Stored records:
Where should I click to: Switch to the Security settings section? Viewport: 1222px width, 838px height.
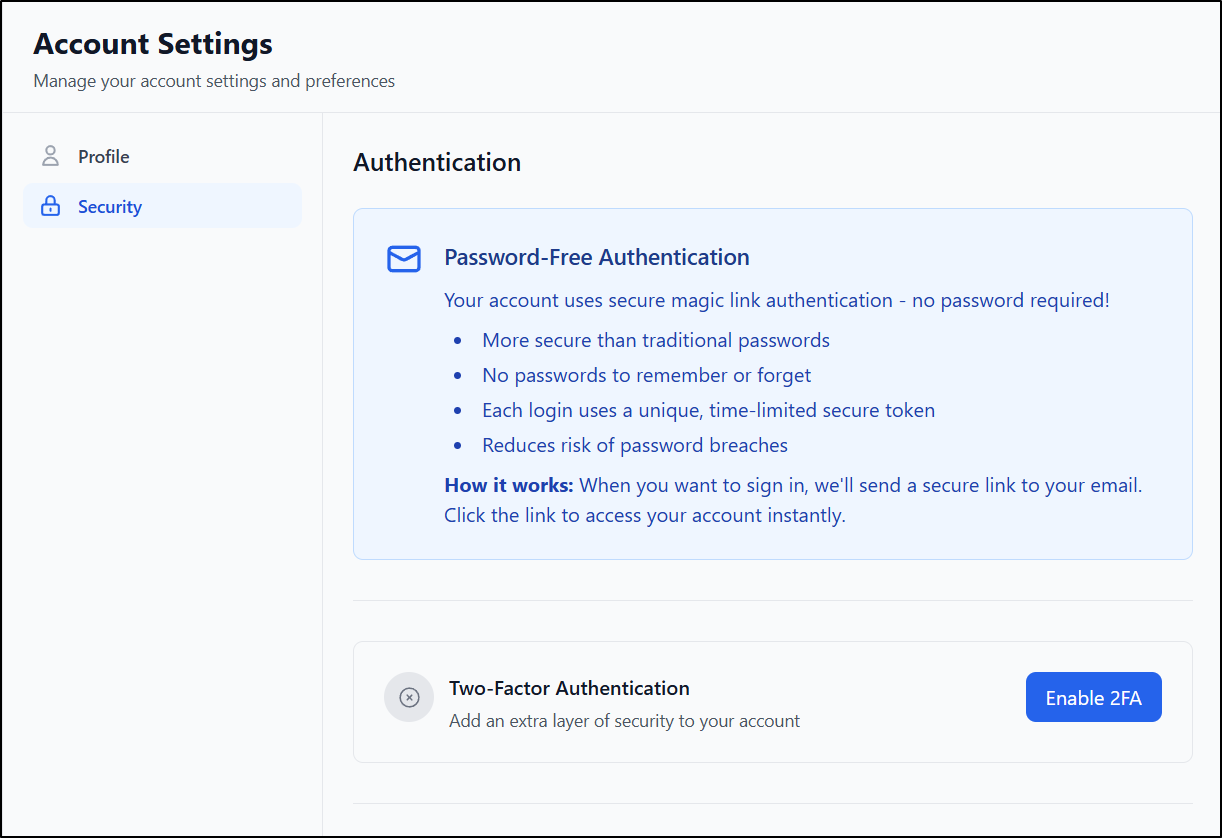[x=110, y=206]
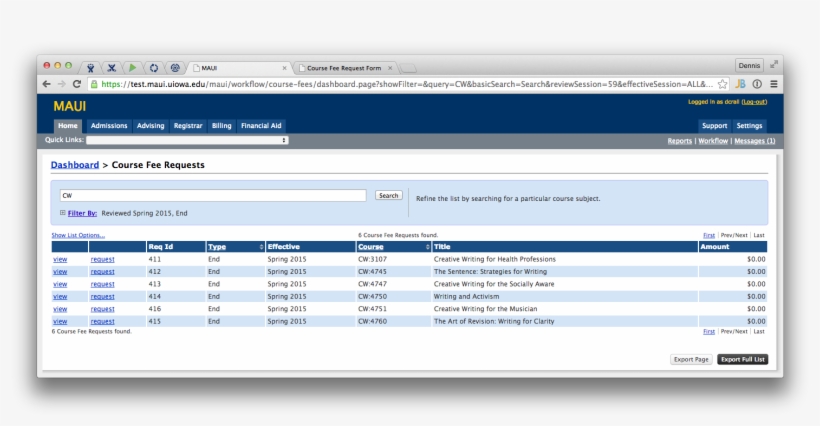Bookmark this page with the star icon
Screen dimensions: 820x426
[723, 85]
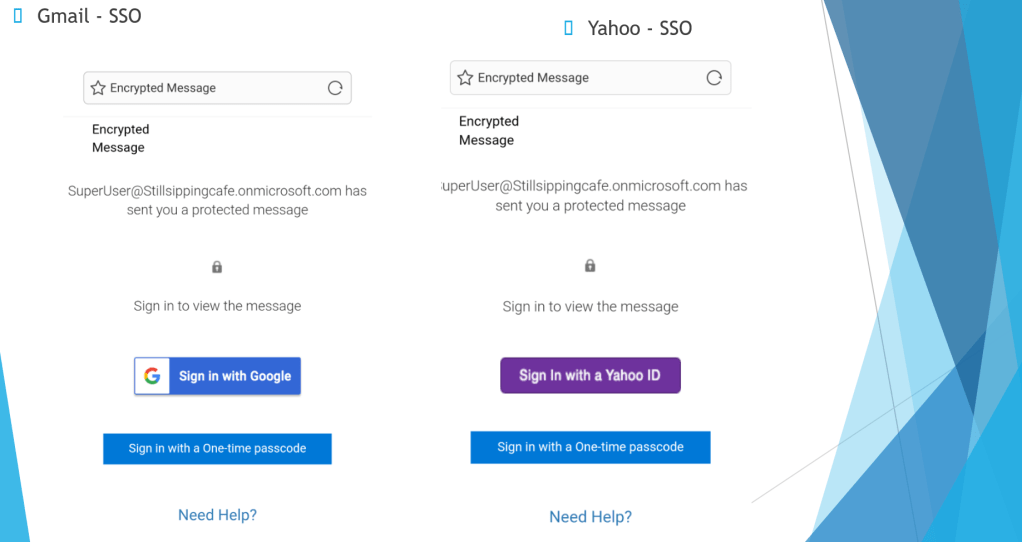Viewport: 1022px width, 542px height.
Task: Select the Gmail - SSO heading text
Action: pyautogui.click(x=89, y=16)
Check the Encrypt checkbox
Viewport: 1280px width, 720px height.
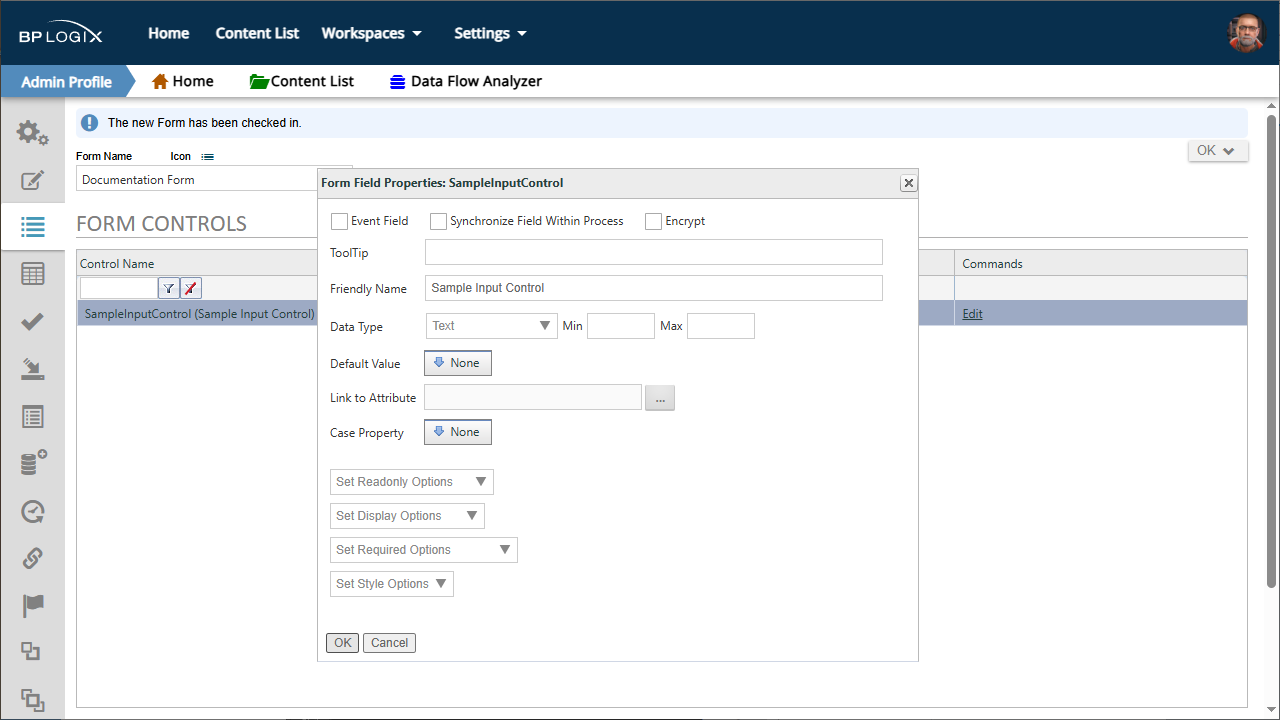[x=653, y=221]
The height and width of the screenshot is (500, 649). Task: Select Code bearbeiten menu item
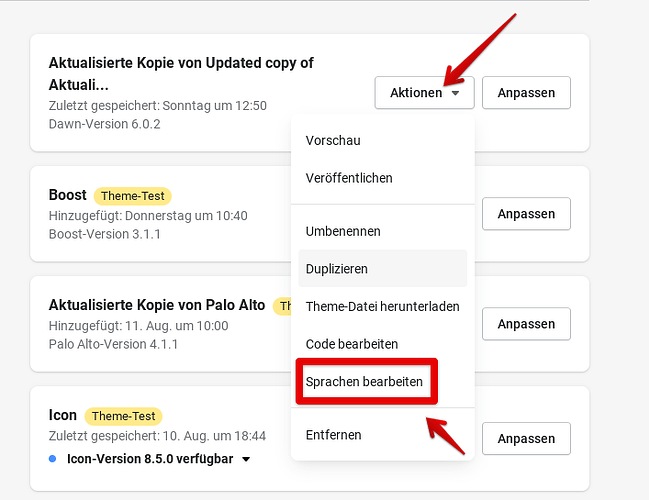pyautogui.click(x=351, y=344)
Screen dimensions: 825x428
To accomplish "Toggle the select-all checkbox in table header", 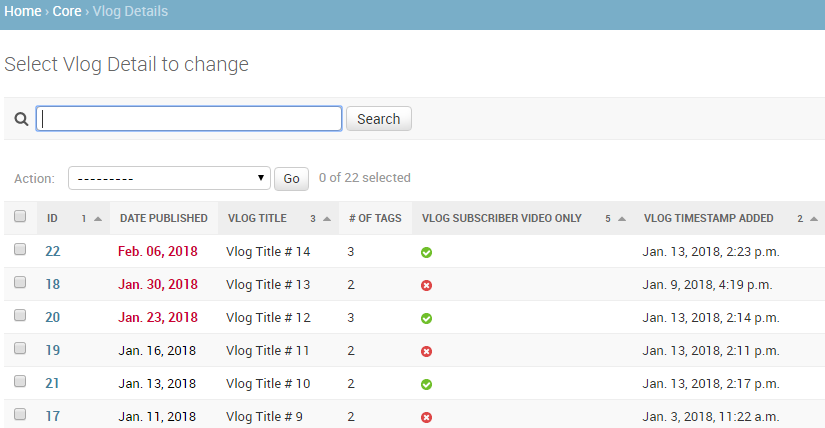I will pyautogui.click(x=20, y=217).
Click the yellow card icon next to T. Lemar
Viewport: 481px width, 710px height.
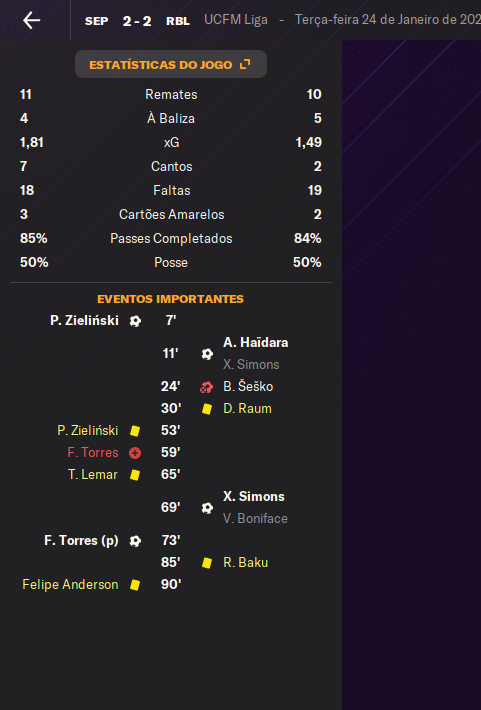(x=135, y=475)
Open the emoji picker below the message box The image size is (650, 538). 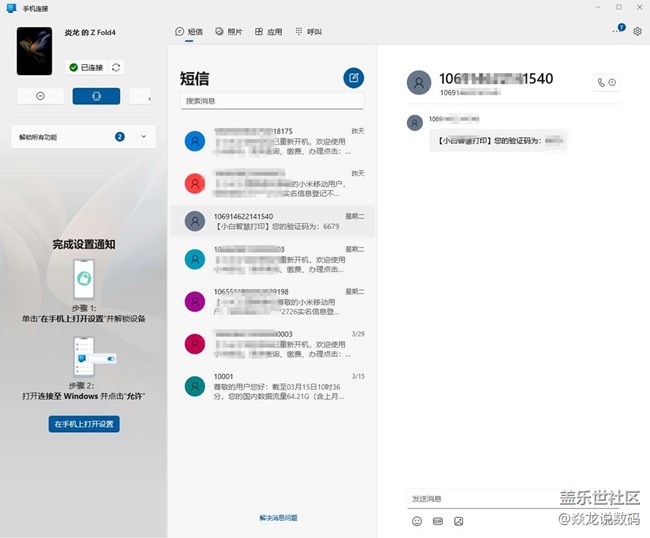pyautogui.click(x=417, y=521)
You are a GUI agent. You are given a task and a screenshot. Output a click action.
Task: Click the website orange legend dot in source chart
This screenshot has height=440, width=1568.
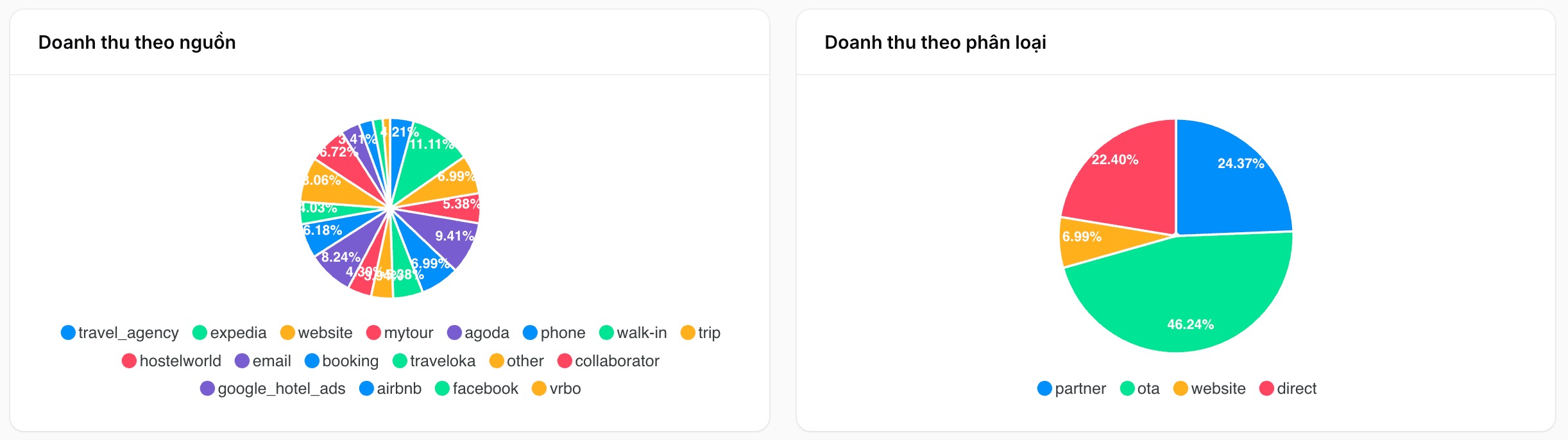point(287,333)
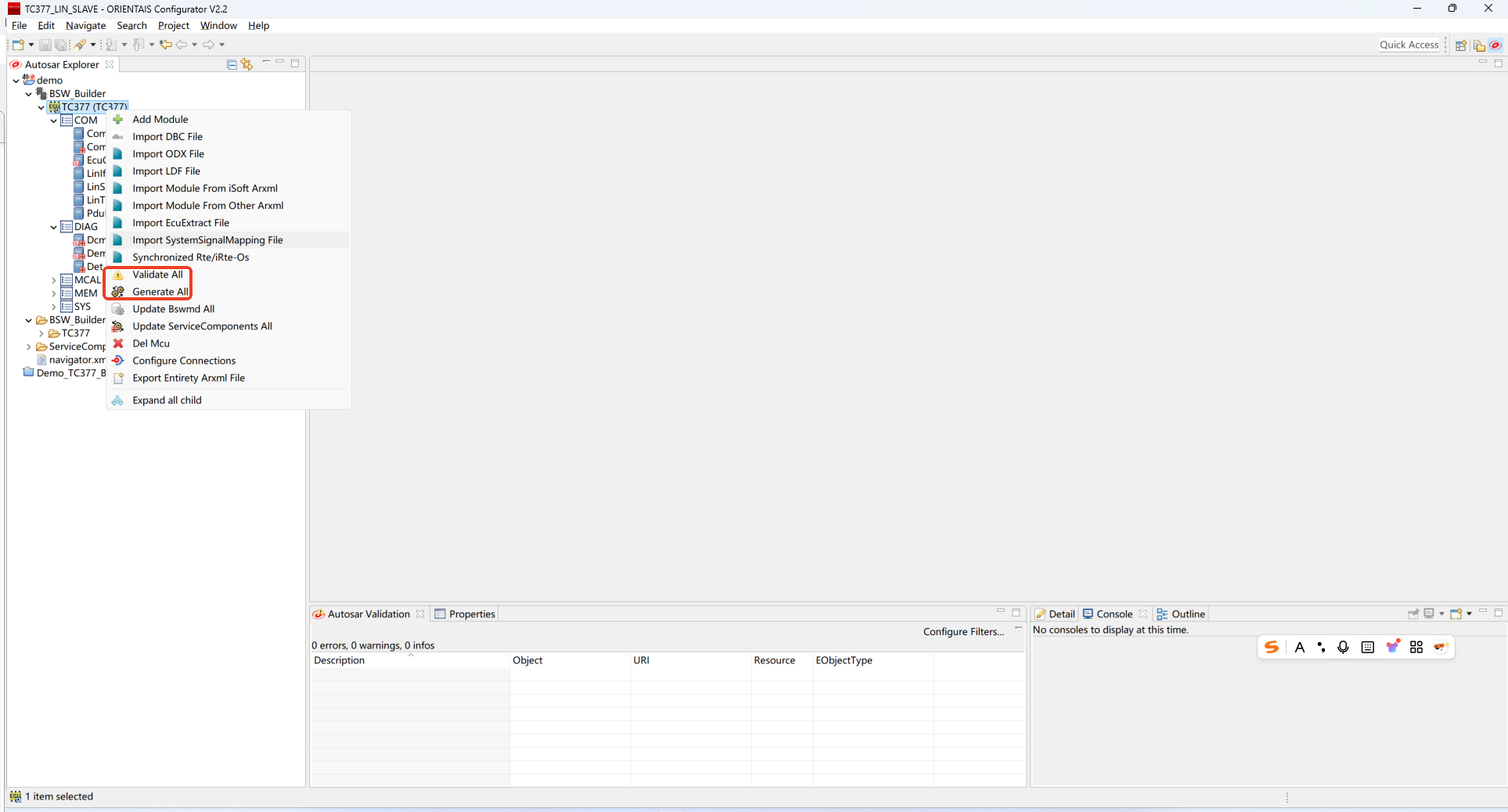Switch to the Properties tab
Screen dimensions: 1508x812
coord(465,614)
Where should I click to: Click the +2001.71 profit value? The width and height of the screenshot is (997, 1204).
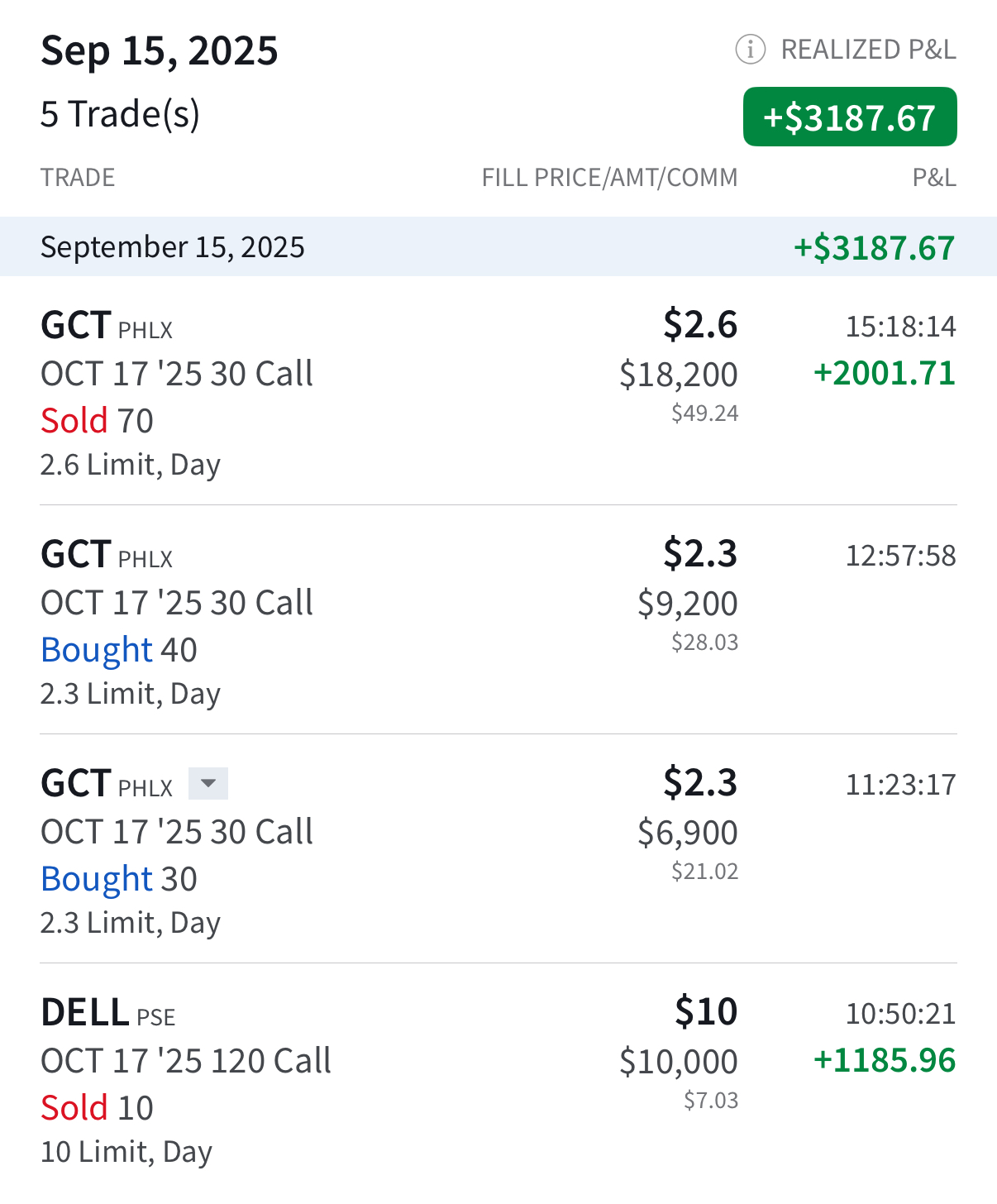pyautogui.click(x=885, y=373)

**What to work on:** No pictures should appear in the copy. Reproduce exactly the lines from the line containing "Task: Click the" through the last line of the data, inclusive.

**Task solution:**
Task: Click the website orange legend dot in source chart
This screenshot has height=440, width=1568.
point(287,333)
Switch to the Properties tab
Screen dimensions: 1508x812
coord(465,614)
Where should I click to: Click the +2001.71 profit value? The width and height of the screenshot is (997, 1204).
pyautogui.click(x=885, y=373)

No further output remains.